Academic Year 2018/2019

  • Teaching Mode: Traditional lectures
  • Campus: Bologna
  • Corso: First cycle degree programme (L) in Humanities (cod. 8850)

Learning outcomes

At the end of the course the student will know the essential of the Middle Age; he is able to contextualize and to study with criticism trends or events with the capability to explain differences occurring during the time; he is able to recognize the different historical sources.

Course contents

The program is divided into two parts: the first of an institutional nature, the other of a monographic study.

Institutional part:

a) The concept of middle age

b) The sources of medieval history

c) The end of the ancient world

d) Monasticism

e) The Mediterranean in the early Middle Ages

f) The rise of the Carolingians

g) The eleventh century

h) The "Comune" in medieval Italy

i) The Papacy and the Empire in the 13th century

l) The Fourteenth Century

m) Political arrangements of the late Middle Ages

Reference book: the Manual of Andrea Zorzi indicated in the "texts" section.

Monographic part:

- Church and Heresy in the Middle Ages.

Reference book: the volume on the relationships between Church and heretics indicated in the "texts" section.

Readings/Bibliography

Attending students will prepare the final exam following this bibliography with the support of materials and notes provided in class:

A. Zorzi, Manuale di storia medievale, Torino, UTET, 2016.
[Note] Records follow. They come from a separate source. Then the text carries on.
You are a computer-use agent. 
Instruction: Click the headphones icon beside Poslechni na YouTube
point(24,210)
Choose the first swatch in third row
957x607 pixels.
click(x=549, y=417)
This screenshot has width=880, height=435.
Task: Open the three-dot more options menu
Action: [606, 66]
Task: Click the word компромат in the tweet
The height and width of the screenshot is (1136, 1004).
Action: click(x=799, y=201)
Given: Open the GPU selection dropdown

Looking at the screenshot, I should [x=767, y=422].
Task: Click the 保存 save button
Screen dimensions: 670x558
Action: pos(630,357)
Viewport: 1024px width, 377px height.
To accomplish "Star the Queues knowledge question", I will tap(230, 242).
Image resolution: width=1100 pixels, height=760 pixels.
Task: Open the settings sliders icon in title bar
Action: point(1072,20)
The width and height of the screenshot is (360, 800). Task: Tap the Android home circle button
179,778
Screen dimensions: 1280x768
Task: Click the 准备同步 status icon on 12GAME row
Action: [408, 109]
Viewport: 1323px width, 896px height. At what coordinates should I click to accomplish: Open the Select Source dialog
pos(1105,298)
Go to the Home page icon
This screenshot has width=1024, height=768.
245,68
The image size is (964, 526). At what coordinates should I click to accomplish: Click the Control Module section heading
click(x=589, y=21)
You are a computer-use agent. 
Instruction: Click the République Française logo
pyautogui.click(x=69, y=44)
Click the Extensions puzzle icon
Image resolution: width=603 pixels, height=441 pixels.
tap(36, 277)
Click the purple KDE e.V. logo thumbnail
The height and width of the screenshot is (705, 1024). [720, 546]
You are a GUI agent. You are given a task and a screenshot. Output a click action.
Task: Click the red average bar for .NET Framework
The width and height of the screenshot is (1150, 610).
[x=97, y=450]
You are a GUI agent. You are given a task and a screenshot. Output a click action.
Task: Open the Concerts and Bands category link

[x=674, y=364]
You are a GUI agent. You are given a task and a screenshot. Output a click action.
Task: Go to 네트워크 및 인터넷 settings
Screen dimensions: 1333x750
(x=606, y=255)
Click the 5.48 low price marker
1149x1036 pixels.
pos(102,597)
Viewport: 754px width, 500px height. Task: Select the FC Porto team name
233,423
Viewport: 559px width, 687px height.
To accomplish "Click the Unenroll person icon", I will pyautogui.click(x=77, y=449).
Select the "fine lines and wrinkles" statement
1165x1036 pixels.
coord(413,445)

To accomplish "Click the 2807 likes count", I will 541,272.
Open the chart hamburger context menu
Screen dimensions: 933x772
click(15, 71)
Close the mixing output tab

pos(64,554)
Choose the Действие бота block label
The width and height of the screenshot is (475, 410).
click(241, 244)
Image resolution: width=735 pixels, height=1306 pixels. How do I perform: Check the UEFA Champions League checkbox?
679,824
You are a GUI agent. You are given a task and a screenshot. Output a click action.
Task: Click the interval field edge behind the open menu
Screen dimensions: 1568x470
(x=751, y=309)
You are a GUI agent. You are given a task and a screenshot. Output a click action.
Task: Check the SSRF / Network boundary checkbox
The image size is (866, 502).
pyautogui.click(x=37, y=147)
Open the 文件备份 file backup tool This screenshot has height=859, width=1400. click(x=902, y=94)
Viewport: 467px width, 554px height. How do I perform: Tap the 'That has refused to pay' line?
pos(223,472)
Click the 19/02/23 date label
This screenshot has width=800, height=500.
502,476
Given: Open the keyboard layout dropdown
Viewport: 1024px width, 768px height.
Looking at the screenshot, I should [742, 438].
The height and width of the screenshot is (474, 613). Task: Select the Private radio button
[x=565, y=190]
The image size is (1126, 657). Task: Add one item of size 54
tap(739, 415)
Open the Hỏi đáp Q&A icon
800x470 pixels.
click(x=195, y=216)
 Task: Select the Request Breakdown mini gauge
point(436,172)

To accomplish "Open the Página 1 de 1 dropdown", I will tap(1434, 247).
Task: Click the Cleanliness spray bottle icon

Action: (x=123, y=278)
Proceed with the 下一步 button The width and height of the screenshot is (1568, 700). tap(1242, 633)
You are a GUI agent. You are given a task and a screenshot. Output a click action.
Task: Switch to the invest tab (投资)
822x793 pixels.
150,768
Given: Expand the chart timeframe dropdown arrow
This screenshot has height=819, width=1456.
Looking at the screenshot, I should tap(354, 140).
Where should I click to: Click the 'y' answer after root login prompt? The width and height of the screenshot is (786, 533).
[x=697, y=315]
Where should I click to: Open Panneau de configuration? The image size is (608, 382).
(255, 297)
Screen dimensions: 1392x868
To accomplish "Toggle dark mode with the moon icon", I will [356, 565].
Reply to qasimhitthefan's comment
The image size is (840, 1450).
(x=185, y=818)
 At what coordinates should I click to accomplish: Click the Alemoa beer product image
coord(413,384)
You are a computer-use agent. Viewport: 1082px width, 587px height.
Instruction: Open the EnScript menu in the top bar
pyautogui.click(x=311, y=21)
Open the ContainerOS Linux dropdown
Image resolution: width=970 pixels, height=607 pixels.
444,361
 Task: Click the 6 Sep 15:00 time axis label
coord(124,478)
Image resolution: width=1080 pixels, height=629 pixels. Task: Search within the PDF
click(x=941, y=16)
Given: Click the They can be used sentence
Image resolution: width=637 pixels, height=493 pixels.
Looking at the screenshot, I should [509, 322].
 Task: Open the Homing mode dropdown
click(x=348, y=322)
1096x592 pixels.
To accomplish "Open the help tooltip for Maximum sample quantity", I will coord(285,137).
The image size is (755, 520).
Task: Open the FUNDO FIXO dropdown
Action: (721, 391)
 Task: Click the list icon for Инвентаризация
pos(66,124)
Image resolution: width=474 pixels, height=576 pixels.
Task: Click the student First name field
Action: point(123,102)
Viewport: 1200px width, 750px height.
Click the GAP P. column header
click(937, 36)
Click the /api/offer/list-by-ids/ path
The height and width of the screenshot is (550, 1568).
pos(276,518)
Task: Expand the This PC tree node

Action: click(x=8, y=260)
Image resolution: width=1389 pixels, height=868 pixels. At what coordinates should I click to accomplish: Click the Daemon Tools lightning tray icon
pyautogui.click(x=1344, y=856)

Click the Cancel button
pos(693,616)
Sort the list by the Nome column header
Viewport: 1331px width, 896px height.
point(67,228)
L. Paolini, Le piccole volpi. Chiesa ed eretici nel medioevo, Bologna, Bononia University Press, 2013.

Non-attending students will prepare the final exam following the previous bibliography with the support of one of the following additional readings:

- R. Parmeggiani, L' Inquisizione a Firenze nell'età di Dante. Politica, società, economia cultura, Bologna, Il Mulino, 2018.

- R. Rao, I paesaggi dell’Italia medievale, Roma, Carocci, 2015.

- P. Rosso, La scuola nel Medioevo. Secoli VI-XV, Roma, Carocci, 2018.

Teaching methods

Lessons (general approach to the subject); reading and comment of the principal sources.

Assessment methods

The final exam will be an oral one, with questions aimed to verify the student's knowledge of the themes discussed during frontal lessons (only for students that participated in classwork) as well as those treated in the program's texts. Among the elements that concur in the final evaluation there are: detailed knowledge of the book's content, property of language, and especially the capacity of organizing the information into complex answers showing expositive and critical skills.

Top marks will be awarded to a student displaying an overall understanding of the topics discussed during the lectures, combined with a critical approach to the material and a confident and effective use of the appropriate terminology.
Average marks will be awarded to a student who has memorized the main points of the material and is able to summarise them satisfactorily and provide an effective critical commentary.
A student will be deemed to have failed the exam if he displays significant errors in his understanding and failure to grasp the overall outlines of the subject, together with a poor command of the appropriate terminology.

Teaching tools

We will use power point slides with images, graphics and geographics maps.